_RECORDED DATA_

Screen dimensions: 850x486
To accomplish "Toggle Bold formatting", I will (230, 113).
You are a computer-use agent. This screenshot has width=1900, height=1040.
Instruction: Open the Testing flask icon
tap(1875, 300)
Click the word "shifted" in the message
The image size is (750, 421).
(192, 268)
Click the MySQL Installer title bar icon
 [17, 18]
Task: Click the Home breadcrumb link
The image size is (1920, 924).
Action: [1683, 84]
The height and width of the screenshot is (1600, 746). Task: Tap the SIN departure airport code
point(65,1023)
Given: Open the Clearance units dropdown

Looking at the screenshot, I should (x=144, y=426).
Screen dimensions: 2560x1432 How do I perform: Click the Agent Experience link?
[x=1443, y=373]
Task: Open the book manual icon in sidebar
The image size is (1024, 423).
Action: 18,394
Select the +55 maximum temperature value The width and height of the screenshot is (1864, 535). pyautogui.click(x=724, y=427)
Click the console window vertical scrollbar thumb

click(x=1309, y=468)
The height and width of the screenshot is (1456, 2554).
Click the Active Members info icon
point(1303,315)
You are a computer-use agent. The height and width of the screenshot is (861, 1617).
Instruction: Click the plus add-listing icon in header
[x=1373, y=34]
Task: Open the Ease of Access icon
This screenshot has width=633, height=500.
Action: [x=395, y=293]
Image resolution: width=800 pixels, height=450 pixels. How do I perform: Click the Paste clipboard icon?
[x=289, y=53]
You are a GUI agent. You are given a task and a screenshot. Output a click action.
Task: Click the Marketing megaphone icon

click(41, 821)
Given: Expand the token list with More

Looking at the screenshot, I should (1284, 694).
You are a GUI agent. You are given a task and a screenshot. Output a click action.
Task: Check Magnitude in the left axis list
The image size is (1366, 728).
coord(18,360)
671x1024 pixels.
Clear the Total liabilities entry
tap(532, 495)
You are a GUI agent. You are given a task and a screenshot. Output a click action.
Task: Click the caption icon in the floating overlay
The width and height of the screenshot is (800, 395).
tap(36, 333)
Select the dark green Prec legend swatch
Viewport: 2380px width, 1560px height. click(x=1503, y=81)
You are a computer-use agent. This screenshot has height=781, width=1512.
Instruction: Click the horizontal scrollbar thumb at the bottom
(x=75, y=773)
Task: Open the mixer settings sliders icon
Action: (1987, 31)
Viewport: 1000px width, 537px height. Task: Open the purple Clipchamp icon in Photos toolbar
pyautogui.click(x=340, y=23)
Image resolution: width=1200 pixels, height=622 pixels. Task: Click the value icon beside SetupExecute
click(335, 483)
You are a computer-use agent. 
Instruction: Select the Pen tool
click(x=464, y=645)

_PROBLEM DETAILS_
Copy out, unchanged, the part of the data that begins with the line containing "Select the dark green Prec legend swatch" and continues to the end of the data.

_EXERCISE OUTPUT_
Select the dark green Prec legend swatch
Viewport: 2380px width, 1560px height. click(x=1503, y=81)
You are a computer-use agent. This screenshot has height=781, width=1512.
Instruction: Click the horizontal scrollbar thumb at the bottom
(x=75, y=773)
Task: Open the mixer settings sliders icon
Action: (1987, 31)
Viewport: 1000px width, 537px height. Task: Open the purple Clipchamp icon in Photos toolbar
pyautogui.click(x=340, y=23)
Image resolution: width=1200 pixels, height=622 pixels. Task: Click the value icon beside SetupExecute
click(335, 483)
You are a computer-use agent. 
Instruction: Select the Pen tool
click(x=464, y=645)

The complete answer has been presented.